*** PROVIDED MATERIAL

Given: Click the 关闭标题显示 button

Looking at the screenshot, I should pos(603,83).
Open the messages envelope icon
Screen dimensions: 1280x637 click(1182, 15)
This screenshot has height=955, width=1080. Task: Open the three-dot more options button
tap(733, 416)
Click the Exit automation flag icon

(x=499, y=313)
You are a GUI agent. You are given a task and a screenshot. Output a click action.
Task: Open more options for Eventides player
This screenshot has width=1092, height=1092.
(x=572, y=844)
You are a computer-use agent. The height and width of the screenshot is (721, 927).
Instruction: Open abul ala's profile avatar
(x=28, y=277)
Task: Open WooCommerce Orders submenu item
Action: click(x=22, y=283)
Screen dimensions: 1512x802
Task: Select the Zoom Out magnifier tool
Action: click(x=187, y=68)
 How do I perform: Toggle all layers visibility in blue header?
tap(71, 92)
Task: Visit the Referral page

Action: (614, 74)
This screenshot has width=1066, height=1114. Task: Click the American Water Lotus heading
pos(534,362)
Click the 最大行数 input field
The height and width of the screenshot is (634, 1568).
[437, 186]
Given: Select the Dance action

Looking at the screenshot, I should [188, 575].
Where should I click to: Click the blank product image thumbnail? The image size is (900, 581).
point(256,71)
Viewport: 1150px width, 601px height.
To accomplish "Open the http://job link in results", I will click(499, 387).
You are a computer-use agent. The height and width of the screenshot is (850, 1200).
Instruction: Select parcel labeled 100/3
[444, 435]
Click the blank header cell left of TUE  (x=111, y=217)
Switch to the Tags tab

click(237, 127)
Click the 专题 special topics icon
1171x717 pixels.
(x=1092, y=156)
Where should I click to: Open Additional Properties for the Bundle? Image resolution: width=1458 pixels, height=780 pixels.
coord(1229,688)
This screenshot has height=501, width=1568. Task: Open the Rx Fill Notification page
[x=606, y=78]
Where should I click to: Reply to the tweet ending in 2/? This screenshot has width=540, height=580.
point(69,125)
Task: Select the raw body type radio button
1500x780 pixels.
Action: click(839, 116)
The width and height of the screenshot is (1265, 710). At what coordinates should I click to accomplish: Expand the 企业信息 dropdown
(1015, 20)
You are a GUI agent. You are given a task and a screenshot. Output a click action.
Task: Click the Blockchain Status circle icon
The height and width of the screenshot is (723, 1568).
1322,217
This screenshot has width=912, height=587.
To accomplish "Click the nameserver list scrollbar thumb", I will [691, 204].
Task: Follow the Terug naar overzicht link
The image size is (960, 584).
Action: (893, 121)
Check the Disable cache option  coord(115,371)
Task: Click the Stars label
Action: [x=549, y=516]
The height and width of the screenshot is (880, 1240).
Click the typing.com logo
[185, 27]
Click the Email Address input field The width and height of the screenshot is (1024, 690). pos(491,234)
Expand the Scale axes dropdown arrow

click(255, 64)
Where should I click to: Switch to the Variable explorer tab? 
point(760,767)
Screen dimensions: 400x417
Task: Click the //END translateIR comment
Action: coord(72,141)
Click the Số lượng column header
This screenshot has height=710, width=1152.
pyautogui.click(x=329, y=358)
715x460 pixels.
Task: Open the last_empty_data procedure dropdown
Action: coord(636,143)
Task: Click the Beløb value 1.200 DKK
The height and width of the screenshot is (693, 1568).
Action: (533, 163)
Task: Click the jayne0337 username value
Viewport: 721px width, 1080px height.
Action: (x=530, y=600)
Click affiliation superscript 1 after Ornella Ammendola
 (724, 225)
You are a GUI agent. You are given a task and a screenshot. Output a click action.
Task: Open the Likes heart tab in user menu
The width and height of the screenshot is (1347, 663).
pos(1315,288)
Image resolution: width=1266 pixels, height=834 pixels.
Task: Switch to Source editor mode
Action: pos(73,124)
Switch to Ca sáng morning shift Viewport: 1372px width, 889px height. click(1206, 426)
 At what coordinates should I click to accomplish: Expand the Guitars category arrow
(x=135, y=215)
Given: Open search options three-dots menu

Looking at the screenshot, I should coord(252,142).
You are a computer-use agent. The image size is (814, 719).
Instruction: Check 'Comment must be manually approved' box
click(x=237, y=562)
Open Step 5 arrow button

******

**YOUR TASK:**
Only the lines from the one containing "Guitars category arrow" through the end of the data above are wanted, both ends included; restate them word for word.

**SOLUTION FOR THIS TASK:**
 At what coordinates should I click to accomplish: Expand the Guitars category arrow
(x=135, y=215)
Given: Open search options three-dots menu

Looking at the screenshot, I should coord(252,142).
You are a computer-use agent. The image size is (814, 719).
Instruction: Check 'Comment must be manually approved' box
click(x=237, y=562)
Open Step 5 arrow button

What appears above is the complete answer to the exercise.